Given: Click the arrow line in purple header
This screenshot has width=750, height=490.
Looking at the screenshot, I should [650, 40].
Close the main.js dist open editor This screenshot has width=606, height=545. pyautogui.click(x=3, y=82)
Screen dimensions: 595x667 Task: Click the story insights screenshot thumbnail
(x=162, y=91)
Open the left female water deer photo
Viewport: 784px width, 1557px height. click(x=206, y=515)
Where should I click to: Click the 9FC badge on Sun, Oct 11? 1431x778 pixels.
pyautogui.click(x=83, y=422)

**Activity:**
Give back the whole listing, word for word.

**Expected output:**
Given: Click the arrow line in purple header
This screenshot has width=750, height=490.
Looking at the screenshot, I should [650, 40].
Close the main.js dist open editor This screenshot has width=606, height=545. pyautogui.click(x=3, y=82)
Screen dimensions: 595x667 Task: Click the story insights screenshot thumbnail
(x=162, y=91)
Open the left female water deer photo
Viewport: 784px width, 1557px height. click(x=206, y=515)
Where should I click to: Click the 9FC badge on Sun, Oct 11? 1431x778 pixels.
pyautogui.click(x=83, y=422)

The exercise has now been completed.